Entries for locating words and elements
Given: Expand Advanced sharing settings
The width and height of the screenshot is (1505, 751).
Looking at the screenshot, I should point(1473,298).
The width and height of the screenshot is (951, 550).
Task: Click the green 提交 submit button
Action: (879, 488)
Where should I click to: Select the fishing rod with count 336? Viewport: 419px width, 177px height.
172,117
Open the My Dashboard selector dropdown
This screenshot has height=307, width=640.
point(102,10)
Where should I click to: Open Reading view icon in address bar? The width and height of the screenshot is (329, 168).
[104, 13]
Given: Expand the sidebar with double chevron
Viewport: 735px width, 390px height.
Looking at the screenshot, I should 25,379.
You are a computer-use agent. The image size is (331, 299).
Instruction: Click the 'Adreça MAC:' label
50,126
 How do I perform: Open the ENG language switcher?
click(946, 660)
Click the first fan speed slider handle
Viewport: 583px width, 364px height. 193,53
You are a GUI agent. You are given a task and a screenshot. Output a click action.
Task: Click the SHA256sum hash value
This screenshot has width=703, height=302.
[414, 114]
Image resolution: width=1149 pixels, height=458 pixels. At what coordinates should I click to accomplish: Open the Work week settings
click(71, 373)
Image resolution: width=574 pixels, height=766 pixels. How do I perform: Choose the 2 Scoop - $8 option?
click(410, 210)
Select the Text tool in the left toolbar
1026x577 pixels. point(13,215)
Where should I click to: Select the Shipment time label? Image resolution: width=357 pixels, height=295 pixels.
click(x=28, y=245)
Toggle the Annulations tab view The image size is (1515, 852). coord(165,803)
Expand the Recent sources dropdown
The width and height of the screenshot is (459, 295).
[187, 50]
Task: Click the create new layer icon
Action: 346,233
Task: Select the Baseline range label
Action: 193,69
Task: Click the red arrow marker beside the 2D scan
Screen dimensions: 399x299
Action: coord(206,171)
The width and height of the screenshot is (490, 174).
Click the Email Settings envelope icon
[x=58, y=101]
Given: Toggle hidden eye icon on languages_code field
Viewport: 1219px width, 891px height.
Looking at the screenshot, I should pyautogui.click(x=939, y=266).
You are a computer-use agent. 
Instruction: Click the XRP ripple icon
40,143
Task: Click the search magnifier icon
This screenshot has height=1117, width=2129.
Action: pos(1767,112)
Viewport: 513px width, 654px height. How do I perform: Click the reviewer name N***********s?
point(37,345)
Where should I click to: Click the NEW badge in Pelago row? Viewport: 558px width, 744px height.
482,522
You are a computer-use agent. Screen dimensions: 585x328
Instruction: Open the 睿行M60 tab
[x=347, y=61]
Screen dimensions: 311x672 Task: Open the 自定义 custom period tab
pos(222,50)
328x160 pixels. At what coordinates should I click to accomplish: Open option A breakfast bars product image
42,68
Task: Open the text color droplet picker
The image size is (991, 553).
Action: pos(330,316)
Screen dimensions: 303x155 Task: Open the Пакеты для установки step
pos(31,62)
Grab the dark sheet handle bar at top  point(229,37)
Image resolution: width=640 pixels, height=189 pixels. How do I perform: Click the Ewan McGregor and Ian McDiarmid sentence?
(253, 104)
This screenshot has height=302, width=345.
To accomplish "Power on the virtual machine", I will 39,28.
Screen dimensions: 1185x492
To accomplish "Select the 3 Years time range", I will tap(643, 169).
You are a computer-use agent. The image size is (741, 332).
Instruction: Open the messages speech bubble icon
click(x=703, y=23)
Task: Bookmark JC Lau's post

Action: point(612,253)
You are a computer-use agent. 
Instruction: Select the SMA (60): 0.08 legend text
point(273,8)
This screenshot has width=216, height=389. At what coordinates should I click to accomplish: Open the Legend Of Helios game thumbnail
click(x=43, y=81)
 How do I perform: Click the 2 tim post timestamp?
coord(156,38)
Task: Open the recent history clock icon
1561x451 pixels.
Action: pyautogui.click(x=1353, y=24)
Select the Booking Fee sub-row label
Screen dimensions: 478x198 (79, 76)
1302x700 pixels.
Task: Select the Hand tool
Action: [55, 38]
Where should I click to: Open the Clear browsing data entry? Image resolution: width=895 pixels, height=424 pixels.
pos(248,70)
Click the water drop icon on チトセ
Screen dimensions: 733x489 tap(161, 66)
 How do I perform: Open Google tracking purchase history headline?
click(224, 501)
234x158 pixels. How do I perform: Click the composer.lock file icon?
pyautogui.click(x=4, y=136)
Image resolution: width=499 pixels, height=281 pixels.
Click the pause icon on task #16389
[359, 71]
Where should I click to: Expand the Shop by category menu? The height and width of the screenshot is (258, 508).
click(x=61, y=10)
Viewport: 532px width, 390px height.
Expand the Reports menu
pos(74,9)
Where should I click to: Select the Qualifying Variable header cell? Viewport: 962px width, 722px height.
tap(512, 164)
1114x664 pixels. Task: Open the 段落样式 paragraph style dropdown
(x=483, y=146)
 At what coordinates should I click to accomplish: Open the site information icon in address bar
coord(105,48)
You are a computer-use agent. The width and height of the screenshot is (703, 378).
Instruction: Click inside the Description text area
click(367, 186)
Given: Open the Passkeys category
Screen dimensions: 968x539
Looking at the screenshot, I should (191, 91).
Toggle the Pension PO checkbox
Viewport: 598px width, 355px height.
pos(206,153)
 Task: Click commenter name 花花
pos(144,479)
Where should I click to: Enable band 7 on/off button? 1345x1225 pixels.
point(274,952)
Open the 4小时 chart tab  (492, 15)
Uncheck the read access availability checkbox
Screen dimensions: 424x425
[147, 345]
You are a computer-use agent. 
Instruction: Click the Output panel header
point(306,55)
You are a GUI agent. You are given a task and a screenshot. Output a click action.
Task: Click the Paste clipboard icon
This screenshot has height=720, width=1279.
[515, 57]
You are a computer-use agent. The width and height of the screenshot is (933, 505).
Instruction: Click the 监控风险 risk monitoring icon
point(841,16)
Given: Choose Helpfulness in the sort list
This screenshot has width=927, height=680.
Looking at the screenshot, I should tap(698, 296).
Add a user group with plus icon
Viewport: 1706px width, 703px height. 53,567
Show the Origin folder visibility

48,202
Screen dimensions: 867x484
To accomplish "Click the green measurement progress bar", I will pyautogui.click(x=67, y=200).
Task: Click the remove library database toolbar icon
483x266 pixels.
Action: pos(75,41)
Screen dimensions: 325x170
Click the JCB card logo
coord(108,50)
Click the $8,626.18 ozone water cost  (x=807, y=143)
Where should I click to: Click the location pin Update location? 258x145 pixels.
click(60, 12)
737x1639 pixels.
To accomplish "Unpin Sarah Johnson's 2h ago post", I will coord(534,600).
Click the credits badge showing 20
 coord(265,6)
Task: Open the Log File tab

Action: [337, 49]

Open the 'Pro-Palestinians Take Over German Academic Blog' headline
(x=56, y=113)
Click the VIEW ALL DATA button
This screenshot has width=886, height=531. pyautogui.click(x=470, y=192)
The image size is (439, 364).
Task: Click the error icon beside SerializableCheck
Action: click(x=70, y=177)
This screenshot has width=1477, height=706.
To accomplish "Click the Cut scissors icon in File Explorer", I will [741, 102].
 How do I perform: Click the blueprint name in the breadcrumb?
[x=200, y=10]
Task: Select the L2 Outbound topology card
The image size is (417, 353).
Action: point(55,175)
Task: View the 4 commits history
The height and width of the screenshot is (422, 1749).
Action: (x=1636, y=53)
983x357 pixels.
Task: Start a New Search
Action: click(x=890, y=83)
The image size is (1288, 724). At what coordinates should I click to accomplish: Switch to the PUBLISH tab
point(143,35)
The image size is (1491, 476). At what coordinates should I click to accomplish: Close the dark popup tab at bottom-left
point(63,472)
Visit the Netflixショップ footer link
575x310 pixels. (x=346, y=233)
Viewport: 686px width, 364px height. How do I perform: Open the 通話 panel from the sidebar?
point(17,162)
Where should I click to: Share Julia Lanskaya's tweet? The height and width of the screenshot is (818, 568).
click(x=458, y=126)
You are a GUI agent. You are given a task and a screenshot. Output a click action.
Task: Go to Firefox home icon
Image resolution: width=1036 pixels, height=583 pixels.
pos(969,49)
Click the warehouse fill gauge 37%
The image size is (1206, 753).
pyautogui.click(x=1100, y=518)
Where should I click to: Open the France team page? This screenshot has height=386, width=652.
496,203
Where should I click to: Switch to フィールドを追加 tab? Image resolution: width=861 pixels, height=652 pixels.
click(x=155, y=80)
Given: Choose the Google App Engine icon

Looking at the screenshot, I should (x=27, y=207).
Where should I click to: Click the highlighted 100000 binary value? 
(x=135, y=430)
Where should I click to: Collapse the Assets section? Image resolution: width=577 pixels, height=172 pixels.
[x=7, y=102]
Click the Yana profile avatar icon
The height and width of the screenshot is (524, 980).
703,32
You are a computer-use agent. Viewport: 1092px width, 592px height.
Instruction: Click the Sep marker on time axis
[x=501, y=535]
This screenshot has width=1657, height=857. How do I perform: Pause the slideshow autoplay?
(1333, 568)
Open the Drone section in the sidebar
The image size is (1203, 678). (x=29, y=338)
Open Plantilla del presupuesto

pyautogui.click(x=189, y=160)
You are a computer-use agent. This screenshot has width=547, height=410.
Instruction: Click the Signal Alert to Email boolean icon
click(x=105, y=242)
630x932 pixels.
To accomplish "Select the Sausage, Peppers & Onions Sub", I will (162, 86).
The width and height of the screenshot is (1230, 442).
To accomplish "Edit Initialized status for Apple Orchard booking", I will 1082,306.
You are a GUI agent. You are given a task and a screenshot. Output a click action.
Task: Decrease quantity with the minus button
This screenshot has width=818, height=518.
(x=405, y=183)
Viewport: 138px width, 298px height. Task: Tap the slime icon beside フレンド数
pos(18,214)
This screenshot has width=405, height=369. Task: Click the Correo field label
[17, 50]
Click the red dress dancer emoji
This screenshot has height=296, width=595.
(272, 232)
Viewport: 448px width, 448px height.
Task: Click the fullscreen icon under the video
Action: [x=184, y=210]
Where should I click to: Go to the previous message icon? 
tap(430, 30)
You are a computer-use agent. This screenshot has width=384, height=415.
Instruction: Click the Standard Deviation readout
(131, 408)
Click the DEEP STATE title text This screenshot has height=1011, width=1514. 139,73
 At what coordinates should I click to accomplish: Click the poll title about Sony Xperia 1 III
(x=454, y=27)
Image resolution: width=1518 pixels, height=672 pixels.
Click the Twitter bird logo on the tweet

WHAT TO DO> Rewrite everything from the line containing "Toggle the Annulations" down to the line containing "click(x=43, y=81)", swapping "Instruction" for "Command" and leaving all else in those lines unchanged.

FINAL RESULT>
Toggle the Annulations tab view The image size is (1515, 852). coord(165,803)
Expand the Recent sources dropdown
The width and height of the screenshot is (459, 295).
[187, 50]
Task: Click the create new layer icon
Action: 346,233
Task: Select the Baseline range label
Action: 193,69
Task: Click the red arrow marker beside the 2D scan
Screen dimensions: 399x299
Action: coord(206,171)
The width and height of the screenshot is (490, 174).
Click the Email Settings envelope icon
[x=58, y=101]
Given: Toggle hidden eye icon on languages_code field
Viewport: 1219px width, 891px height.
Looking at the screenshot, I should pyautogui.click(x=939, y=266).
You are a computer-use agent. 
Command: Click the XRP ripple icon
40,143
Task: Click the search magnifier icon
This screenshot has height=1117, width=2129.
Action: pos(1767,112)
Viewport: 513px width, 654px height. How do I perform: Click the reviewer name N***********s?
point(37,345)
Where should I click to: Click the NEW badge in Pelago row? Viewport: 558px width, 744px height.
482,522
You are a computer-use agent. Screen dimensions: 585x328
Command: Open the 睿行M60 tab
[x=347, y=61]
Screen dimensions: 311x672 Task: Open the 自定义 custom period tab
pos(222,50)
328x160 pixels. At what coordinates should I click to accomplish: Open option A breakfast bars product image
42,68
Task: Open the text color droplet picker
The image size is (991, 553).
Action: pos(330,316)
Screen dimensions: 303x155 Task: Open the Пакеты для установки step
pos(31,62)
Grab the dark sheet handle bar at top  point(229,37)
Image resolution: width=640 pixels, height=189 pixels. How do I perform: Click the Ewan McGregor and Ian McDiarmid sentence?
(253, 104)
This screenshot has height=302, width=345.
To accomplish "Power on the virtual machine", I will 39,28.
Screen dimensions: 1185x492
To accomplish "Select the 3 Years time range", I will tap(643, 169).
You are a computer-use agent. The image size is (741, 332).
Command: Open the messages speech bubble icon
click(x=703, y=23)
Task: Bookmark JC Lau's post

Action: point(612,253)
You are a computer-use agent. 
Command: Select the SMA (60): 0.08 legend text
point(273,8)
This screenshot has width=216, height=389. At what coordinates should I click to accomplish: Open the Legend Of Helios game thumbnail
click(x=43, y=81)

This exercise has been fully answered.